Elementerätsel 3/2026
In kurz als Land und Stadt
Von Wiley-VCH zur Verfügung gestellt
In kurz gibt‘s mich als östliches Land und als westliche Stadt.
Zwei mal sechzehn und vier mal vier: Ich stehe hier.
SAg, wo entdeckte man mich?
Mein erster Gebrauch ist im 20. Jahrhundert zu(m) verorten.
Heute diene ich zum Beispiel als Quelle im Schreibeschnitt.
Welches Element ist gesucht? Senden Sie die Lösung bis zum 20. März an nachrichten@gdch.de; unter den richtigen Einsendungen losen wir eine siegreiche aus (es gibt auch was zu gewinnen!). Die Auflösung steht im nächsten Heft.

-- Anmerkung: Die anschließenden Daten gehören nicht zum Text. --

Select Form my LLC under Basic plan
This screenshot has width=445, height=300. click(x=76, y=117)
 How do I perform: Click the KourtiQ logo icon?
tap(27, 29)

Auflösung aus Heft 2: Argon
Argon ist reaktionsträge und hat eine geringe Wärmeleitfähigkeit (0,018 W · m–1 · K–1). Es ist innen nützlich als Löschgas und Füllgas für Isolierglasscheiben sowie unter Wasser als Isoliergas in Trockentauchanzügen.
Fügt man dem Wort Argon die Buchstaben W und H zu, wird es zu Argwohn, also misstrauisch.
Wenn es im Straßenverkehr knallt, füllen sich Airbags in Sekundenbruchteilen – unter anderem mit Argon.
Über Kalium-Argon-Datierung lässt sich das Alter von Gestein radiometrisch bestimmen und so herausfinden, wann es geknallt hat, etwa bei Vulkanausbruch oder Meteoriteneinschlag.
Buchstäblich findet sich Argon in den schiffsreisenden Argonauten, zu sehen auf dem Gemälde von Charles de la Fosse, und in achtarmigen Kopffüßern mit dem wissenschaftlichen Namen Argonauta.
Seinen Namen hat Argon vom altgriechischen Wort argos, das untätig und faul bedeutet – so wie die Pechmarie im Märchen Frau Holle (Bild), die mit Pech statt Gold überschüttet wurde.
Die durchgestrichene Spritze steht für das Verbot Argons durch die Welt-Doping-Agentur im Jahr 2014.